--- Start of DATA FOR THIS TASK ---

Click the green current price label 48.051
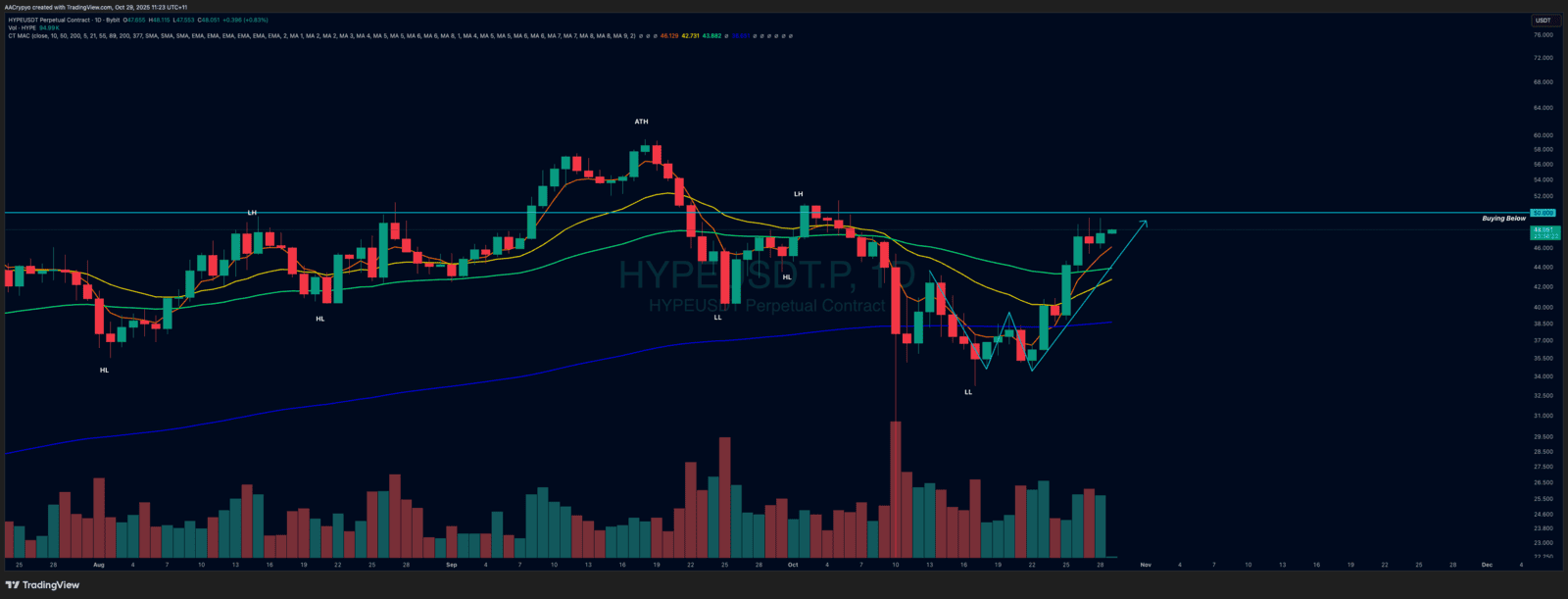The height and width of the screenshot is (599, 1568). point(1544,229)
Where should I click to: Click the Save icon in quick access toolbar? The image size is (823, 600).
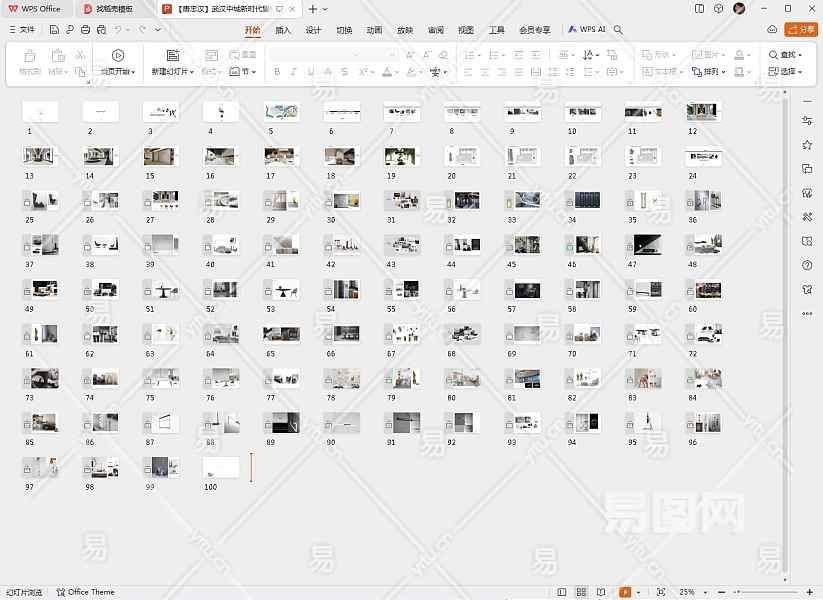point(54,30)
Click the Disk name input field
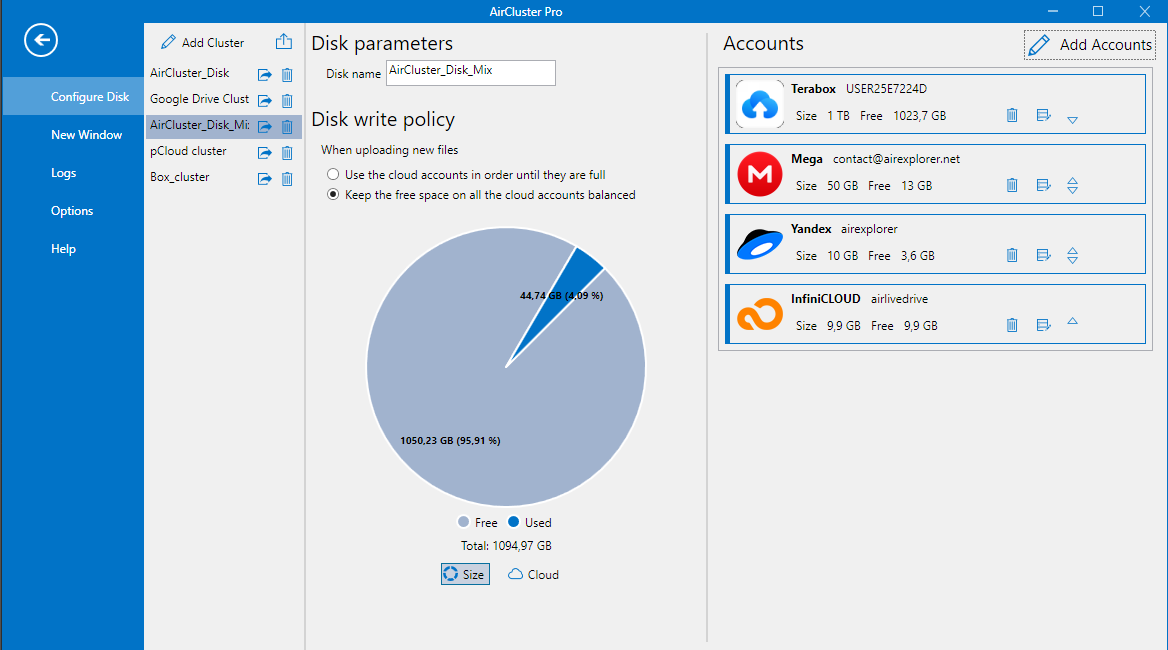 point(470,73)
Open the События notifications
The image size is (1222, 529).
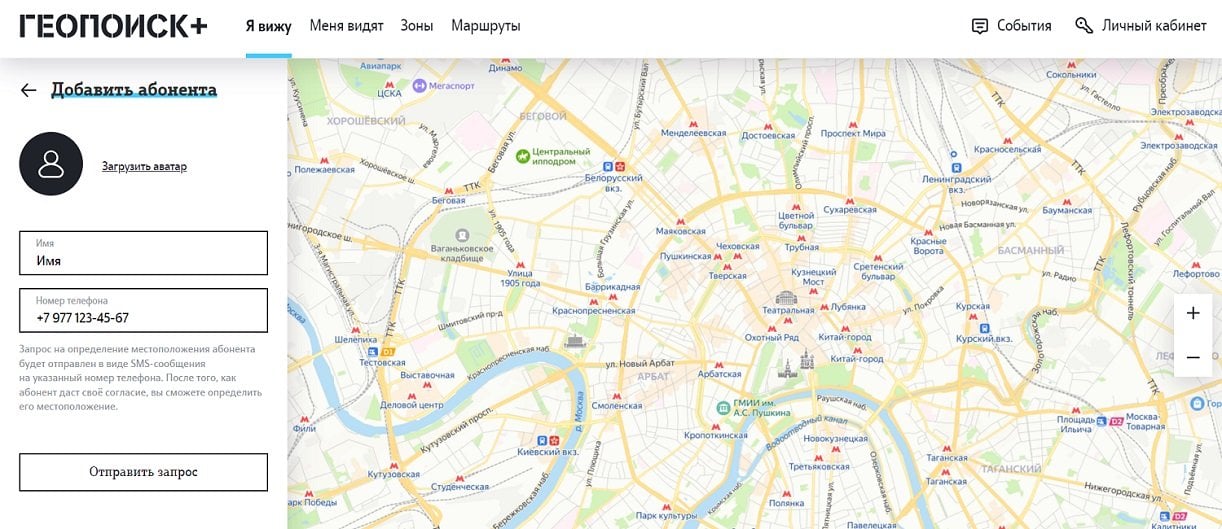[1024, 26]
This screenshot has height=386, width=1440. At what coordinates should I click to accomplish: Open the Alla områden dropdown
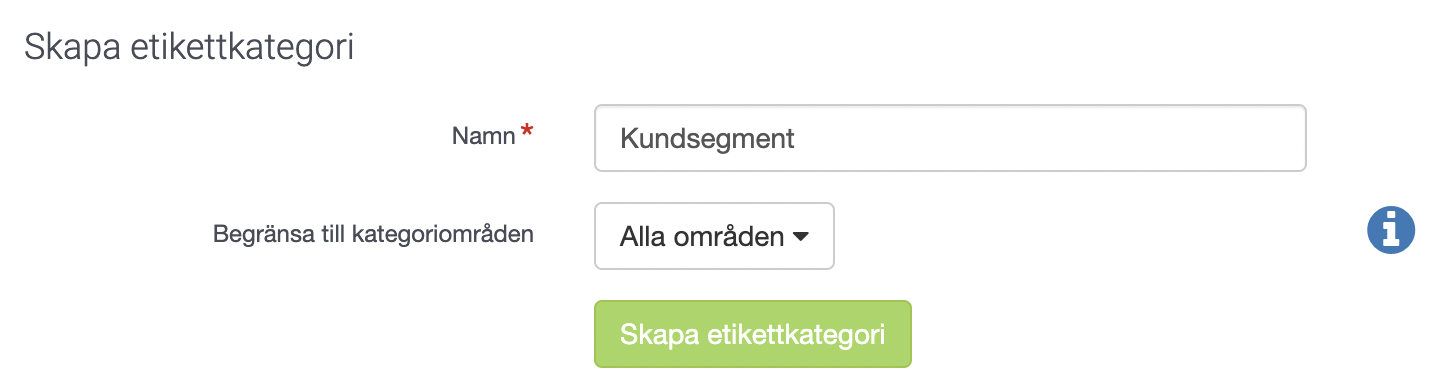pos(714,236)

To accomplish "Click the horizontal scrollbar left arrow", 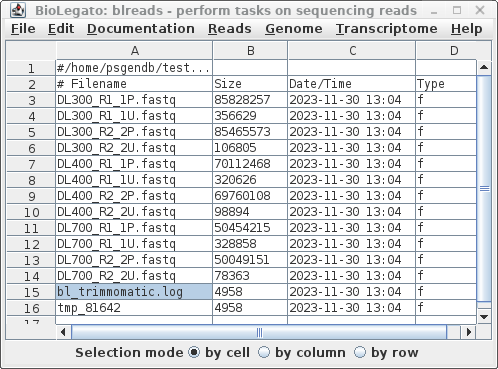I will (x=63, y=332).
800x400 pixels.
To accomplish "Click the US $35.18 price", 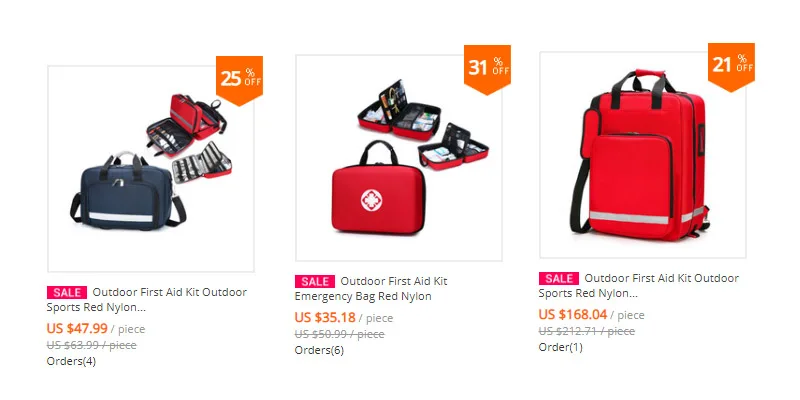I will (325, 317).
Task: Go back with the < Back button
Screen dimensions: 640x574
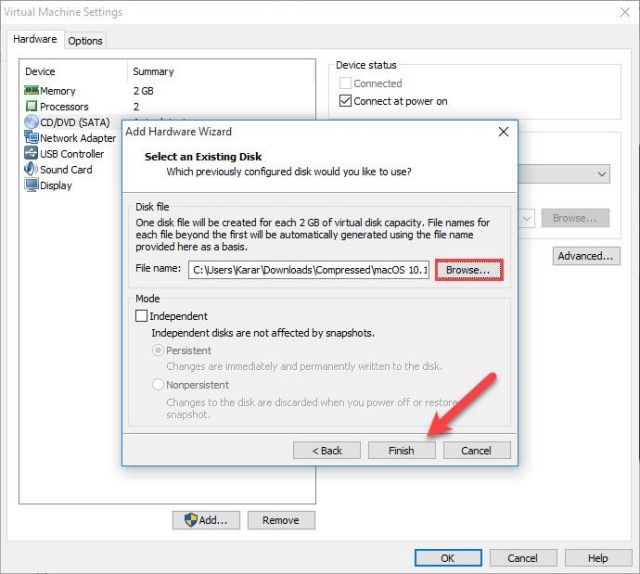Action: pyautogui.click(x=327, y=450)
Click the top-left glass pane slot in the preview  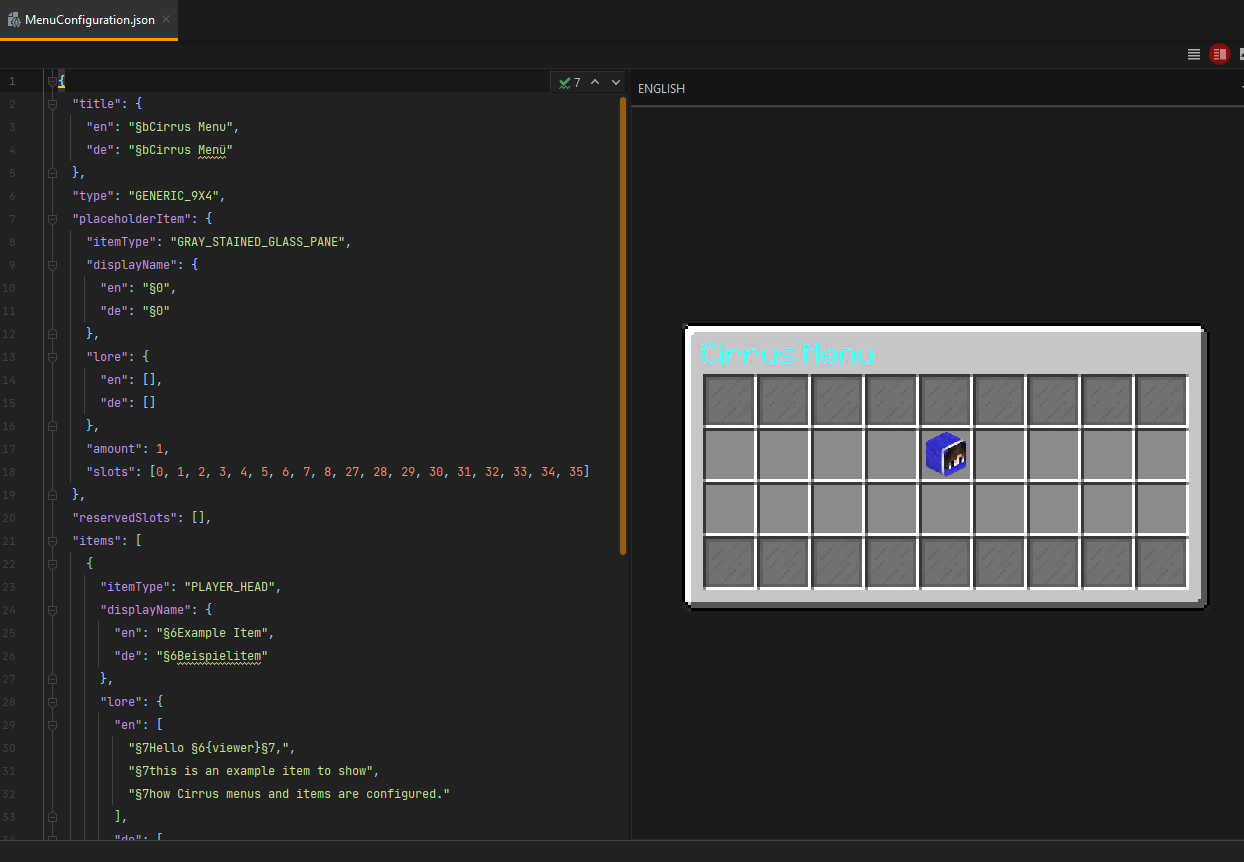click(x=729, y=399)
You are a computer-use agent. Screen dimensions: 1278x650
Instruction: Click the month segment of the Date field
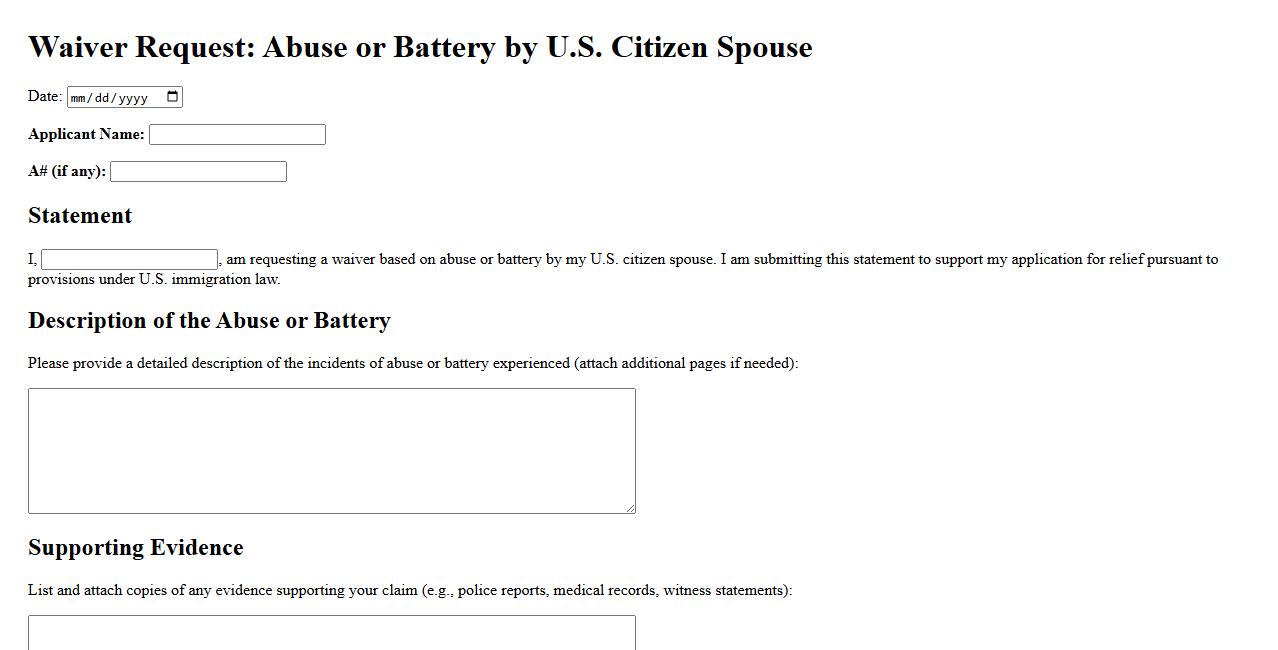(x=82, y=98)
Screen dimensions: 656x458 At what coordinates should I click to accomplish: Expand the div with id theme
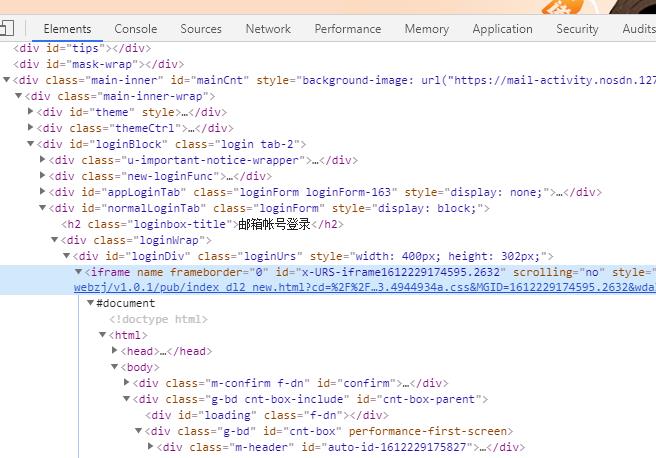(31, 112)
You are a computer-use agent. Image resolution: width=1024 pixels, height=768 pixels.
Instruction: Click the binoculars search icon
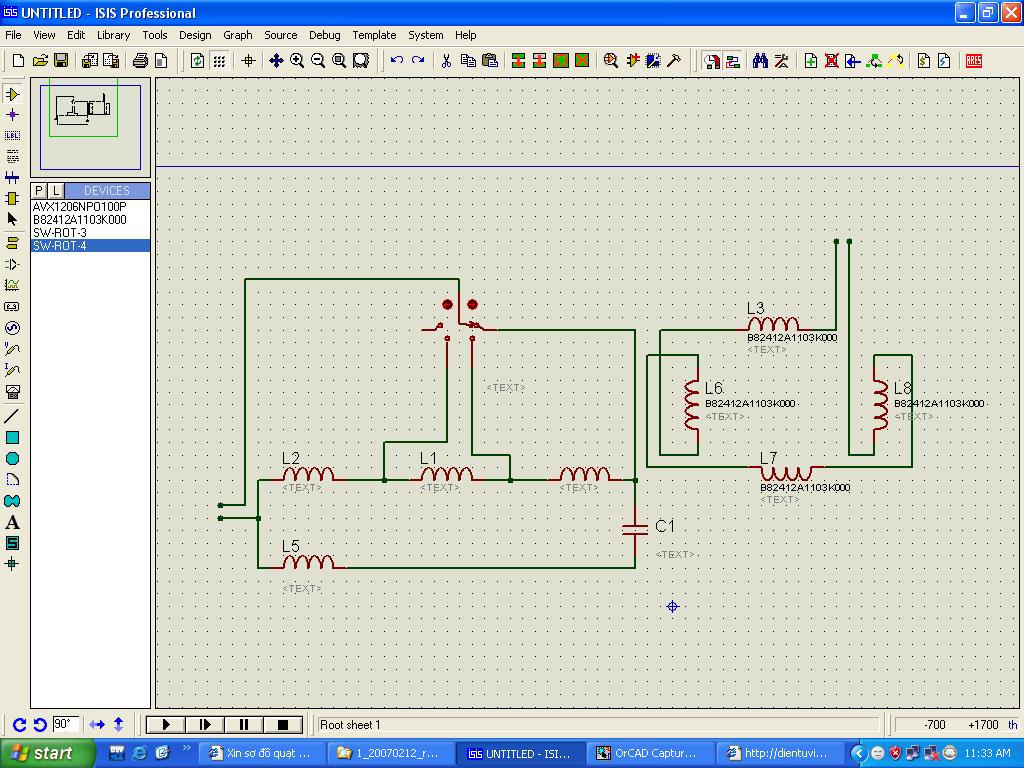click(x=760, y=61)
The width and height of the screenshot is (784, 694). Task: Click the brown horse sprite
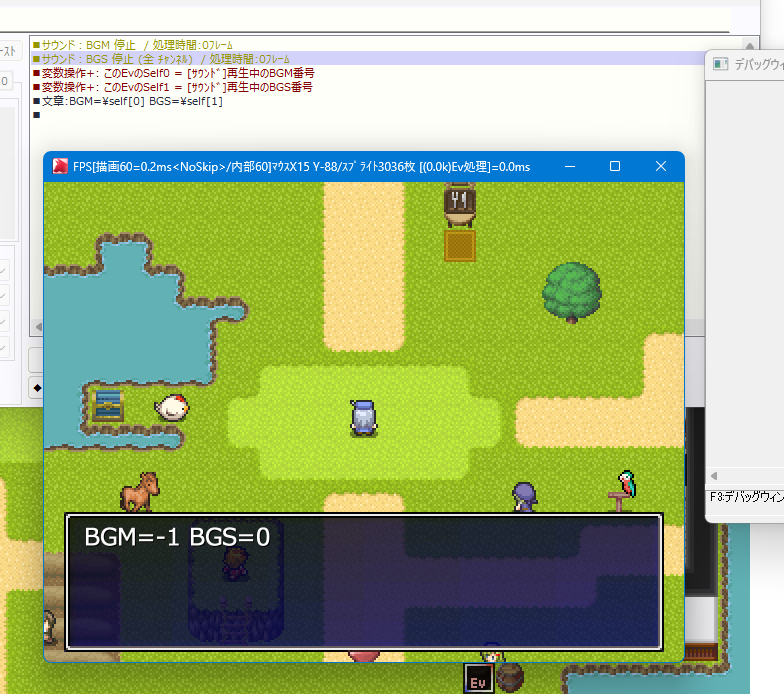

--- End of DATA FOR THIS TASK ---

- [STATED TASK]: Count the lines in the records above that contain the string "Open", treating case as significant, and give only the number.

- [SOLUTION]: 2